#### [Source text]

StakeHound has filed a lawsuit against its cryptocurrency custodian Fireblocks at the Tel Aviv District Court, for allegedly losing the private keys to its $75 million worth of ether (ETH). StakeHound claims the digital currency was lost due to negligence on Fireblocks’ part, as the firm did not backup the private keys appropriately, according to reports on June 22, 2021.
StakeHound Sues Fireblock
StakeHound, an Ethereum 2.0 staking pool that claims to be focused on making staking easier by eliminating lock-ups and high minimum staking amount, has sued its cryptoasset custodian, Fireblocks, for allegedly misplacing the private keys of the $75 million worth of Ether in its custody.
Per sources close to the matter, the lawsuit which was filed in a Tel Aviv District Court on June 22, alleges that the funds got lost as a result of Fireblocks’ negligence.

#### [Stored data]
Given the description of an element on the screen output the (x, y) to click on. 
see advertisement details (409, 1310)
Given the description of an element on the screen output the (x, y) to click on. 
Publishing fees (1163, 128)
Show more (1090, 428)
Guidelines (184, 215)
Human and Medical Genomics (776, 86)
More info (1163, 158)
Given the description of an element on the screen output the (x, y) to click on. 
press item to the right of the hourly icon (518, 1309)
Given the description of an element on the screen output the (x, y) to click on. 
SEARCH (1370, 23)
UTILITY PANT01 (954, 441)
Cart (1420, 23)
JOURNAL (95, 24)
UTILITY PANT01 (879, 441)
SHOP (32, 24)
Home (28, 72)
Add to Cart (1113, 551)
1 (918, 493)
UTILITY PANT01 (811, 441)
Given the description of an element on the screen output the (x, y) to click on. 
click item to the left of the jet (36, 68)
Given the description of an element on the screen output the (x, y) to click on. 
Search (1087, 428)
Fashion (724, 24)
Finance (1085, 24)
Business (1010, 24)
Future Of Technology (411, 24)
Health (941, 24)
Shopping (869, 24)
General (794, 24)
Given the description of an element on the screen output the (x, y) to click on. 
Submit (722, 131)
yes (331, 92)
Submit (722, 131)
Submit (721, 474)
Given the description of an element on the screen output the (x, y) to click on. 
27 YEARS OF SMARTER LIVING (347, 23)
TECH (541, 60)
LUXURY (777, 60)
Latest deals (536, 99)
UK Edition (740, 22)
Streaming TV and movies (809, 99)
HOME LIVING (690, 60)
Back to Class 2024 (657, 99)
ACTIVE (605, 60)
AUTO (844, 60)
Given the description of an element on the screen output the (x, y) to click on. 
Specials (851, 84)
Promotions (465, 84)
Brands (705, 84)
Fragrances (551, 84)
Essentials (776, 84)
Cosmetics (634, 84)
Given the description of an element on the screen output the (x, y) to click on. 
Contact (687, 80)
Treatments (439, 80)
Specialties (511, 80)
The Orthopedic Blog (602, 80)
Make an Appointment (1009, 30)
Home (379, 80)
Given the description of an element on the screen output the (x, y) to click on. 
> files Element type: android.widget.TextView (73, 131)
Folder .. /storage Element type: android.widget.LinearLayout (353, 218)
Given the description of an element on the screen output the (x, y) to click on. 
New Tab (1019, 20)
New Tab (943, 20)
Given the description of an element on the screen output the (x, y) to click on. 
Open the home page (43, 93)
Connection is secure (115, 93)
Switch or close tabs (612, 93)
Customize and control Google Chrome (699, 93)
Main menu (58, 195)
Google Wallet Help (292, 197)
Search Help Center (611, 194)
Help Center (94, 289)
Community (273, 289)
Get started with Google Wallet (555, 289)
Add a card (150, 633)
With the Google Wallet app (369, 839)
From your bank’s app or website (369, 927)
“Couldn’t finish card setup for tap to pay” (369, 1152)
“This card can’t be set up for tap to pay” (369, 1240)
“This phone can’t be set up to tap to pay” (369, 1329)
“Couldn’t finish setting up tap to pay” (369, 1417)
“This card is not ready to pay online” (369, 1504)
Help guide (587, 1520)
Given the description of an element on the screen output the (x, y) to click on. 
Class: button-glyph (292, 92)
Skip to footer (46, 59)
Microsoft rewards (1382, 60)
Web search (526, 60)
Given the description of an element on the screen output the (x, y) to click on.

#### [Work instruction 1]
Reproduce the passage of the StakeHound article from "StakeHound has filed" up to and including "June 22, 2021.".
#### [Work instruction 2]
State whether each statement agrees with the StakeHound article, answering yes or no and quoting the words that decide it: (a) The lawsuit was filed at the Tel Aviv District Court. (b) The ether that was lost was worth $50 million. (c) StakeHound claims Fireblocks was negligent.
The rows come from a separate source.

#### [Output 1]
StakeHound has filed a lawsuit against its cryptocurrency custodian Fireblocks at the Tel Aviv District Court, for allegedly losing the private keys to its $75 million worth of ether (ETH). StakeHound claims the digital currency was lost due to negligence on Fireblocks’ part, as the firm did not backup the private keys appropriately, according to reports on June 22, 2021.

#### [Output 2]
(a) Yes: "filed a lawsuit against its cryptocurrency custodian Fireblocks at the Tel Aviv District Court"
(b) No: "its $75 million worth of ether (ETH)"
(c) Yes: "the digital currency was lost due to negligence on Fireblocks’ part"